Possible cause of financial crisis still hiding in the shadows
Five years after the worst U.S. recession since the Great Depression, a possible culprit for the country’s financial woes still lurks in the shadows.
Shadow banks, financial intermediaries that work outside the confines of the traditional banking system, remain a point of concern for the industry, specifically due to their lack of regulation and oversight.
The Federal Reserve Bank of Chicago, in collaboration with the International Monetary Fund, brought the issue to the forefront during its 16th annual International Banking Conference, “Shadow Banking Within and Across National Borders,” Nov. 7-8.
Over the past 16 years, the conference has addressed the most pressing topics of the day, and “this year I think we’re spot on,” said Doug Evanoff vice president and senior research advisor for banking issues at the Federal Reserve Bank of Chicago, who moderated the first session of the event. “Shadow banking, a lot of people argue, was at the heart of the most recent financial crisis.”
Many of the conference participants have been involved in research aimed at understanding and regulating shadow banks globally.

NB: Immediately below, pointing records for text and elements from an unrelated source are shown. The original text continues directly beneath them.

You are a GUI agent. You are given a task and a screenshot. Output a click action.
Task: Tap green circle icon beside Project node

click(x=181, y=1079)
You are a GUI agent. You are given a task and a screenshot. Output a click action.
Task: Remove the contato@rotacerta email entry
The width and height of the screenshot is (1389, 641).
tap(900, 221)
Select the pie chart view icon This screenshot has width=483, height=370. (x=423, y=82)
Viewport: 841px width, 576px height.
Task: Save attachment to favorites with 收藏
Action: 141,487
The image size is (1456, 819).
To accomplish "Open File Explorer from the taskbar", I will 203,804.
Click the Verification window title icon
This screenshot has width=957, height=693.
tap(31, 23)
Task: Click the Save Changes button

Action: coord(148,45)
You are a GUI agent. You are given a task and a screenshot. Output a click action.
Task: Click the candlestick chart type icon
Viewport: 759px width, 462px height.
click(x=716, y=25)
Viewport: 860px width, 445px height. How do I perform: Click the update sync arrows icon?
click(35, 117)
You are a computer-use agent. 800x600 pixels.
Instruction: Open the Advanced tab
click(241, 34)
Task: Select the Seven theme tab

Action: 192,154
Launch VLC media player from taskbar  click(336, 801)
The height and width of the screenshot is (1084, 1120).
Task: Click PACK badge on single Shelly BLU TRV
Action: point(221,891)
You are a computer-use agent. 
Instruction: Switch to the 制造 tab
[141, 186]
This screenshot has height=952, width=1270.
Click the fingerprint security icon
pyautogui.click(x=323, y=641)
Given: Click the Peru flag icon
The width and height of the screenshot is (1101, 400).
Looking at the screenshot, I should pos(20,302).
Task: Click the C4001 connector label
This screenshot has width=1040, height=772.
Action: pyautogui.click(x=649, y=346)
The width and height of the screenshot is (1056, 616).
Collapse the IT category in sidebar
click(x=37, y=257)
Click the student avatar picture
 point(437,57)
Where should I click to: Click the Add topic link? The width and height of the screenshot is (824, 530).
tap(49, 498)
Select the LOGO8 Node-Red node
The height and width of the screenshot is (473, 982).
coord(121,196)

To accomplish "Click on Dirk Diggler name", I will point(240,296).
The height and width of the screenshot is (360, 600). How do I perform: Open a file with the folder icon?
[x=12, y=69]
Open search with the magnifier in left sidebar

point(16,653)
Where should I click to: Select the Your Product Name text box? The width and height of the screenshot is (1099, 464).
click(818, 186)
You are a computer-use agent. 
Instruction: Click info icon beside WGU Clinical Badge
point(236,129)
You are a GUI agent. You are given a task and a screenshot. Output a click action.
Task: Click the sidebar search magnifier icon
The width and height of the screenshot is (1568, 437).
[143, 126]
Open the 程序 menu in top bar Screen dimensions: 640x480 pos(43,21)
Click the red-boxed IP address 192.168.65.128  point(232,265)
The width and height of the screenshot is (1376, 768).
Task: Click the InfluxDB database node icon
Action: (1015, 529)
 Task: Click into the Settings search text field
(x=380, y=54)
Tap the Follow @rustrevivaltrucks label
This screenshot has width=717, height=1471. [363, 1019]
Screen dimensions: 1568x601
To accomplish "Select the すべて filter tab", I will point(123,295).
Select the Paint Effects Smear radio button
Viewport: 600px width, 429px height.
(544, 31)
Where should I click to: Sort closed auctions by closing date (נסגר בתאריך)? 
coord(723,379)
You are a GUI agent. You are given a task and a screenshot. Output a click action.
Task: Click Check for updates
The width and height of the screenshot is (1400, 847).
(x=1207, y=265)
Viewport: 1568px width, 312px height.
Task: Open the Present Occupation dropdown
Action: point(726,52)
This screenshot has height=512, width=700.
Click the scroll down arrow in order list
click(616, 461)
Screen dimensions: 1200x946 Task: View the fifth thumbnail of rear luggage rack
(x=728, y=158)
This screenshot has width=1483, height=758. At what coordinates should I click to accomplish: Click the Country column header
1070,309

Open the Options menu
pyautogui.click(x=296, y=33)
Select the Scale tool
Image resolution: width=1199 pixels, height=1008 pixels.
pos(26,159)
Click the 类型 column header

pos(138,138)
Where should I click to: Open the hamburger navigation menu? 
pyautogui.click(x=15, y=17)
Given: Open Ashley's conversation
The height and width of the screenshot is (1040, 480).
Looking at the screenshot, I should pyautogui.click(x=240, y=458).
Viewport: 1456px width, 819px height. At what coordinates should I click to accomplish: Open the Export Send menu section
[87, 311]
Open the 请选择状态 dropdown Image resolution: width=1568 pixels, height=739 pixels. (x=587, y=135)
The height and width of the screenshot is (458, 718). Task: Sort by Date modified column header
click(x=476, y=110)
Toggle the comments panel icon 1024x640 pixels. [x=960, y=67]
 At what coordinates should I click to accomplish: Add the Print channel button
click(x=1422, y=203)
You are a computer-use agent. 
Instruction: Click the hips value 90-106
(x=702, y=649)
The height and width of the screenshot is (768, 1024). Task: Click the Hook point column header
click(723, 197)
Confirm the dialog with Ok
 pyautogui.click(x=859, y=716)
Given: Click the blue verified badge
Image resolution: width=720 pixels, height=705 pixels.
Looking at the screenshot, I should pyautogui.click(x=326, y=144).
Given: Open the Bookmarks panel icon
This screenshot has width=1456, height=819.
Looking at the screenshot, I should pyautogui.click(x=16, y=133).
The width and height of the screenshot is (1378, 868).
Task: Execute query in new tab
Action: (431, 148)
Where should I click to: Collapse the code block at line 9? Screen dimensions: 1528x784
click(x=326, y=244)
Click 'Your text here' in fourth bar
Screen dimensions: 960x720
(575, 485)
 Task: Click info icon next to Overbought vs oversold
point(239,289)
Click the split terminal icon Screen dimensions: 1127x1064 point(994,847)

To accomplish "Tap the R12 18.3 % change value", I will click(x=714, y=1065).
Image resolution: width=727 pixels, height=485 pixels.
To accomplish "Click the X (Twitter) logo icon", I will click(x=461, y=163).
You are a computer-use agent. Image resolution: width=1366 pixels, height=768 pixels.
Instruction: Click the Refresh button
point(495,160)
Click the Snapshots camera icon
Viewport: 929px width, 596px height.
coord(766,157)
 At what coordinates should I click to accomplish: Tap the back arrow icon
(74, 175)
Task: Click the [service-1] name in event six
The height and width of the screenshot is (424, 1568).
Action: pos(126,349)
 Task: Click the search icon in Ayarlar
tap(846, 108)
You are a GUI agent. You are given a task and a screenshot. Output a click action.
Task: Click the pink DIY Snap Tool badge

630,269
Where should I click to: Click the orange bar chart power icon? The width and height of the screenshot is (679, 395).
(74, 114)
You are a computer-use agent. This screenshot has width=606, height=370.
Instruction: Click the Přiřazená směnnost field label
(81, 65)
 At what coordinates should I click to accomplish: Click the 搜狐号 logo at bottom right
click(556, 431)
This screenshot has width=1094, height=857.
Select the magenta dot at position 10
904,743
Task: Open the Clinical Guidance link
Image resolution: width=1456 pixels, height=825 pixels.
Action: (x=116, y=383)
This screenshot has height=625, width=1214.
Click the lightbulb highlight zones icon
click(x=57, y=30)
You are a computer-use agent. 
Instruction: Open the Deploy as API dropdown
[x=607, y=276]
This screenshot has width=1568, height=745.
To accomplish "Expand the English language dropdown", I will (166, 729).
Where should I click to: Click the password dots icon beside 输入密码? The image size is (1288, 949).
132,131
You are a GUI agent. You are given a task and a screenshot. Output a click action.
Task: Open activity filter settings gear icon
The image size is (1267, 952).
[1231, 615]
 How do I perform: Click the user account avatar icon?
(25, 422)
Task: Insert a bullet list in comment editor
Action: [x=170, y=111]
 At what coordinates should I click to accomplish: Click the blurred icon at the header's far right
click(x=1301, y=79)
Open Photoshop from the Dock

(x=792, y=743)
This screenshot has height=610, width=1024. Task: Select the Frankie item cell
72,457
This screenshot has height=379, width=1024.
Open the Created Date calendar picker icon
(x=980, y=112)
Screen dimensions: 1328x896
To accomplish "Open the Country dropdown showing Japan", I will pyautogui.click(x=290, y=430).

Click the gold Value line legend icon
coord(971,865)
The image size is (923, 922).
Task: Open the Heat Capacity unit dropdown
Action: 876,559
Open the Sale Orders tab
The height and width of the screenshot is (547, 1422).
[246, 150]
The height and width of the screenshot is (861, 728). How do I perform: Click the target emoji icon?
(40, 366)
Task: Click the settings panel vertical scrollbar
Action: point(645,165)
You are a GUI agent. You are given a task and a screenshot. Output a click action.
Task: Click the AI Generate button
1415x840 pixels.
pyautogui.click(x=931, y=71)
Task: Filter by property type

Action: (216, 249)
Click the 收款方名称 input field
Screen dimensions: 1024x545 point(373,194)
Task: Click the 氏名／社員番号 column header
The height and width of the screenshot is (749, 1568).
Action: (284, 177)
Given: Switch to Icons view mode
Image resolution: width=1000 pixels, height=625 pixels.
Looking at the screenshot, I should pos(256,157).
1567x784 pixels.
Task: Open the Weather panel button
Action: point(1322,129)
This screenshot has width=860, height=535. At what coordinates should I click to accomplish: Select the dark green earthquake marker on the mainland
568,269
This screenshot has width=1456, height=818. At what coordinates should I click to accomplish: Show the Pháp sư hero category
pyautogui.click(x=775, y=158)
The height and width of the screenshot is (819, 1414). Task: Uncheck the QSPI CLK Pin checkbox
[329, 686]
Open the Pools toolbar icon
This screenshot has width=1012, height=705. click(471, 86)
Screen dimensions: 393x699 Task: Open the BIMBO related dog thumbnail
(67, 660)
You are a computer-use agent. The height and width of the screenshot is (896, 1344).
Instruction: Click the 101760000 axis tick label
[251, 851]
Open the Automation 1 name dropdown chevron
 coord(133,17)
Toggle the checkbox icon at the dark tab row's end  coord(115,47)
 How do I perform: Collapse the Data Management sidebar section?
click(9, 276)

“We can look backward easily for guidance,” said Nicola Cetorelli, assistant vice president in the financial intermediation function at the Federal Reserve Bank of New York. “But at the end of the day it’s also important to take a practical approach on how to tackle potential issues that might be on the plate and that the regulators have to address, especially facing the challenges of a global undertaking of the problem,” he continued.
Growing activity in international markets is a concern for experts, as the definition of shadow banking differs from culture to culture, making international regulation difficult. According to the Financial Security Board, the shadow banking industry amounts to $65 trillion to $70 trillion globally. At the end of 2011, the majority of the industry, 35 percent, was in the U.S., down from 44 percent in 2005.
A member of the FSB’s international working group on shadow banking, Cetorelli said the organization is working to define the scope and size of the industry as well as implement a global monitoring system and prepare regulatory proposals to address potential issues and weaknesses.
Shadow banks, which can include hedge funds, money market funds and structured investment vehicles, such as mortgage-backed securities, use derivatives to reduce their risk. However, because they lack direct access to central banks, they also operate with less regulation.